Screenshot grounding data
================

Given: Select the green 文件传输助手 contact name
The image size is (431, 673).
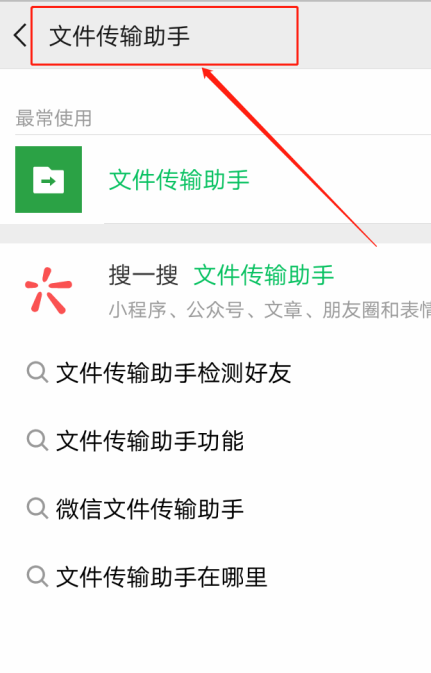Looking at the screenshot, I should [x=179, y=180].
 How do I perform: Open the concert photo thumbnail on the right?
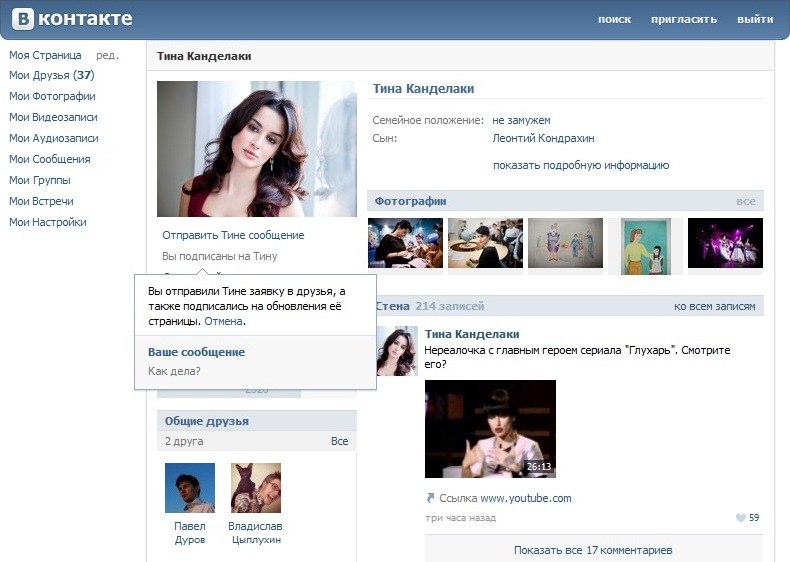point(725,243)

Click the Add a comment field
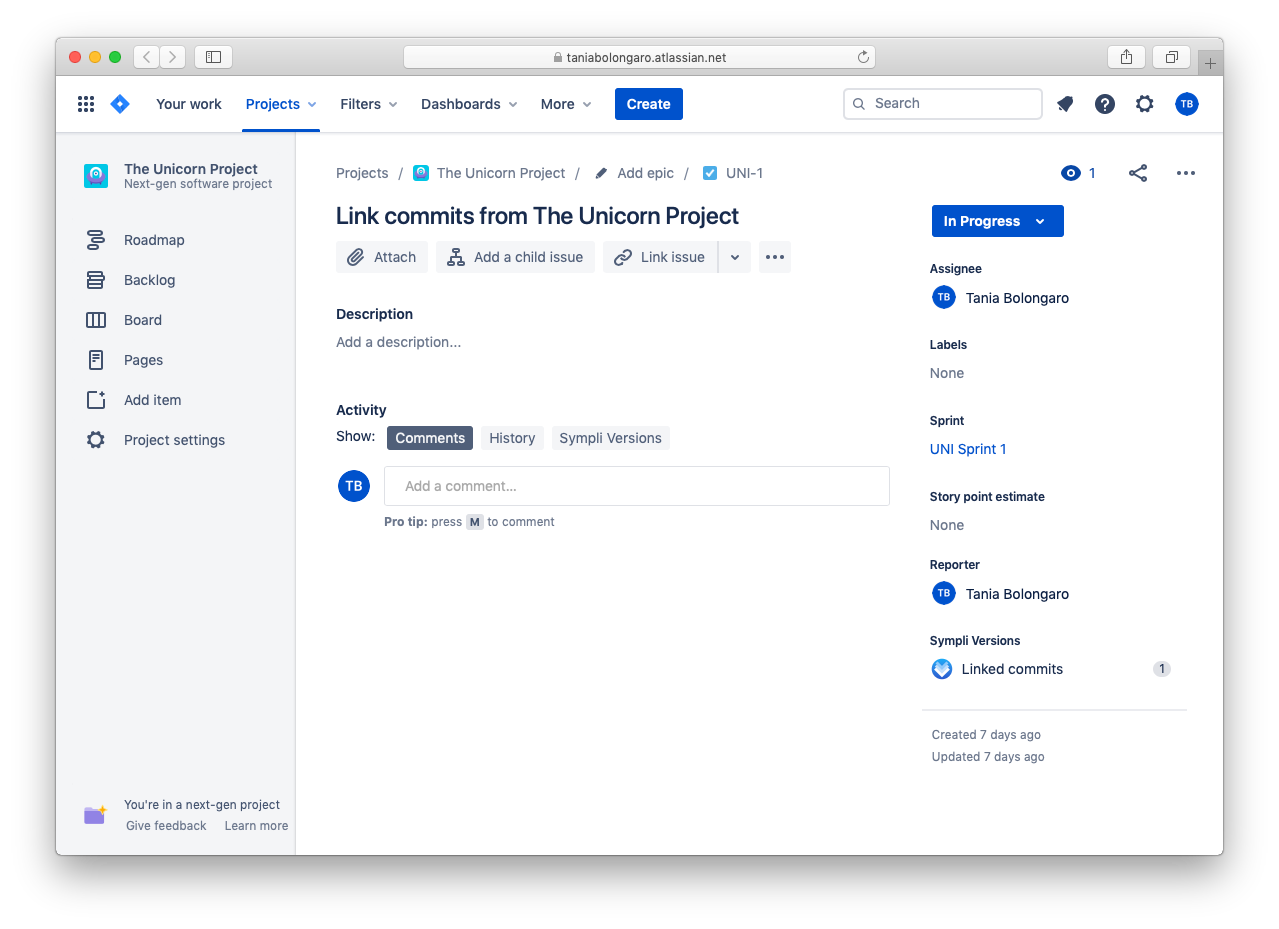click(x=636, y=486)

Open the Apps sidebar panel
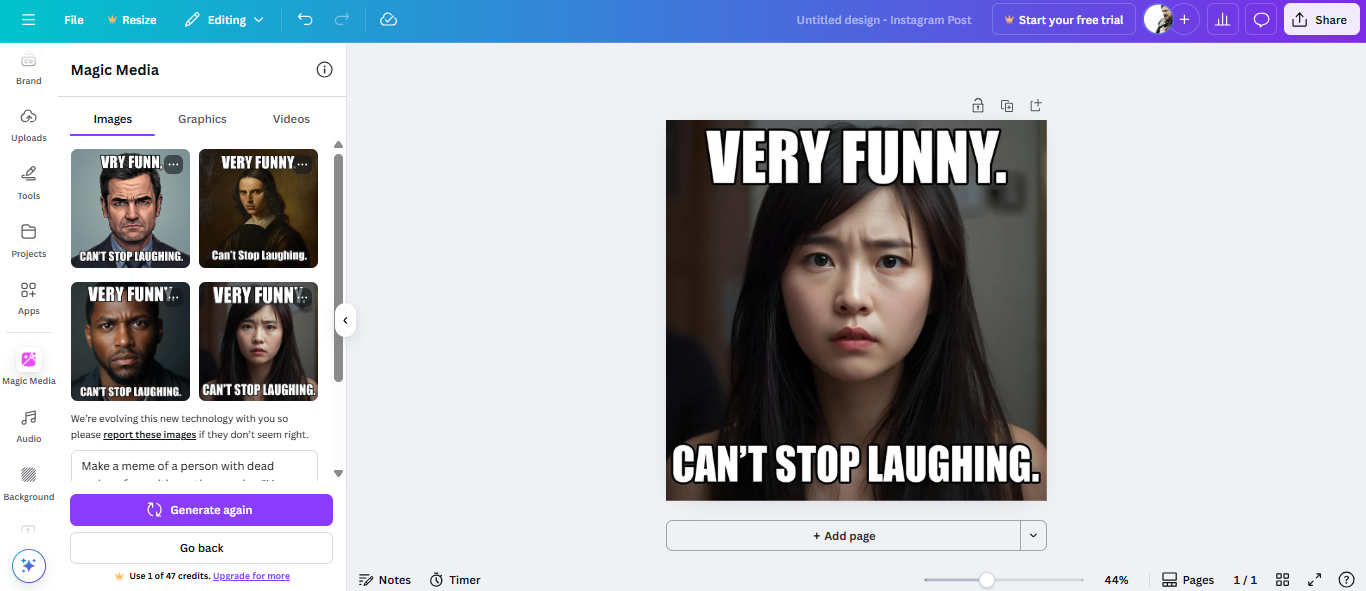tap(29, 297)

================

### HOW TO COMPLETE THIS TASK
Return the records exactly as they stand, and drop every picture.

### THE ANSWER
Given: Select the green 文件传输助手 contact name
The image size is (431, 673).
Looking at the screenshot, I should [x=179, y=180].
 How do I perform: Open the concert photo thumbnail on the right?
point(725,243)

Click the Add a comment field
click(x=636, y=486)

Open the Apps sidebar panel
tap(29, 297)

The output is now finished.